-- TASK BRIEF --
List every form that the securities filing excerpt identifies by a form number, giving each form's full title as it appears.

-- READING TEXT --
** Start **

4. The Target's fiscal year end is December 31.
5. The Filer is a "reporting issuer" in the Provinces of British Columbia, Alberta and Ontario. The common shares of the Filer are listed for trading on the TSX Venture Exchange (the TSXV) under the symbol "BRTL".
6. Neither the Filer nor the Target are in default of securities legislation in any jurisdiction of Canada.
7. The Target has never been a "reporting issuer" in any jurisdiction of Canada and its common stock is not listed on any stock exchange or posted for trading on any quotation system.
8. Pursuant to a share purchase agreement dated September 8, 2020, the Filer, through a wholly-owned subsidiary, has agreed to purchase all of the issued and outstanding shares in the capital of the Target (the Acquisition). The Acquisition does not constitute a reverse-takeover transaction within the meaning of section 4.10 of National Instrument 51-102 Continuous Disclosure Obligations.
9. Upon completion of the Acquisition, the Target will be an indirect subsidiary of the Filer and the Filer will carry on the business of the Target.
10. The Acquisition will constitute a "change of business" as defined in Policy 5.2 -- Changes of Business and Reverse Takeovers of the TSXV.
11. The completion of the Acquisition is subject to, among other things, the approval of the TSXV, which is expected to include a requirement for shareholders of the Filer to approve the Acquisition.
12. In connection with the Acquisition, the Filer will file an information circular (the Information Circular) prepared pursuant to TSXV Form 3D1 Information Required in an Information Circular for a Reverse Take-Over or Change of Business (Form 3D1) with the TSXV and on SEDAR and will deliver it to shareholders of the Filer.
13. Item 14.2 of Form 51-102F5 Information Circular (51-102F5) requires that the disclosure for the Target must be described in the form of prospectus that the Target would be eligible to use immediately prior to the sending and filing of the Information Circular.
14. The applicable form of prospectus for the Target is Form 41-101F1 Information Required in a Prospectus.
15. The Information Circular will include (i) the audited statement of financial position as at January 1, 2018 (ii) audited annual financial statements for the Target as at December 31, 2019 and December 31, 2018 and for the years then ended, and (ii) reviewed interim financial statements for the Target for the three and nine month periods ended September 30, 2020.
16. SRCO Professional Corporation, Chartered Accountants (the Auditors), were not appointed as auditors of the Target until September 2020 and were not able to observe the counting of physical inventories of the Target as at any of January 1, 2018, December 31, 2018 and December 31, 2019; however, by applying alternative procedures, the Auditors were able to obtain sufficient and appropriate audit evidence regarding inventory balances as at December 31, 2018 and December 31, 2019.

** End **

-- DATA BLOCK --
** Start **

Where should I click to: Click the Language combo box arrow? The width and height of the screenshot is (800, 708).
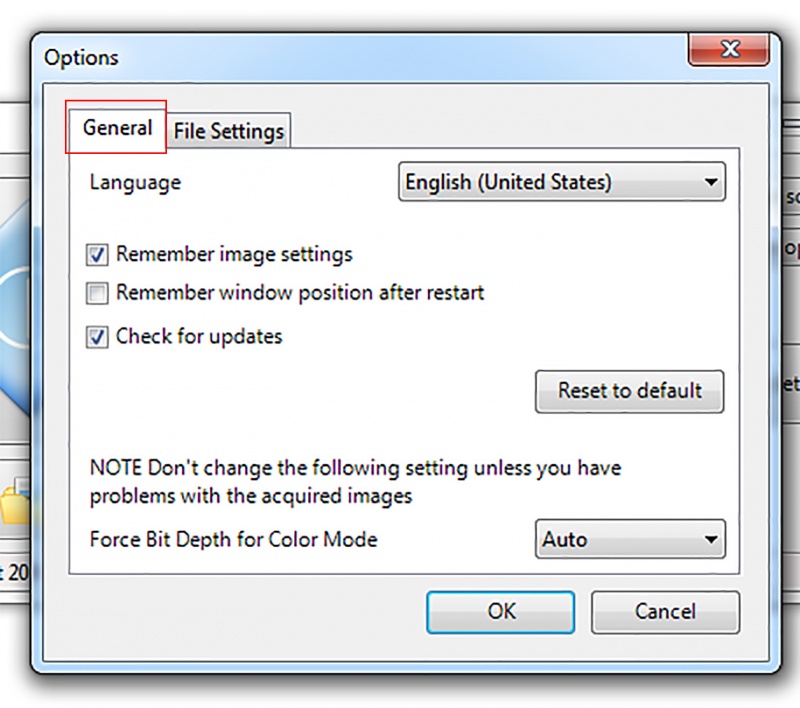(x=710, y=183)
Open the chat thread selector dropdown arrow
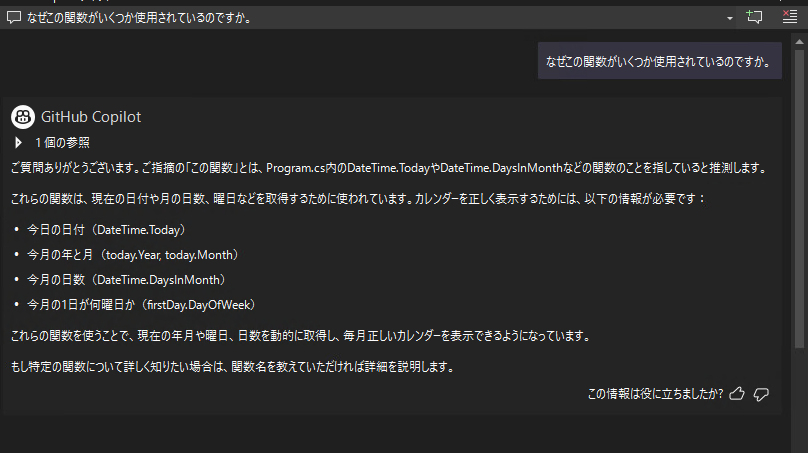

** End **

-- EXERCISE SOLUTION --
- TSXV Form 3D1 Information Required in an Information Circular for a Reverse Take-Over or Change of Business
- Form 51-102F5 Information Circular
- Form 41-101F1 Information Required in a Prospectus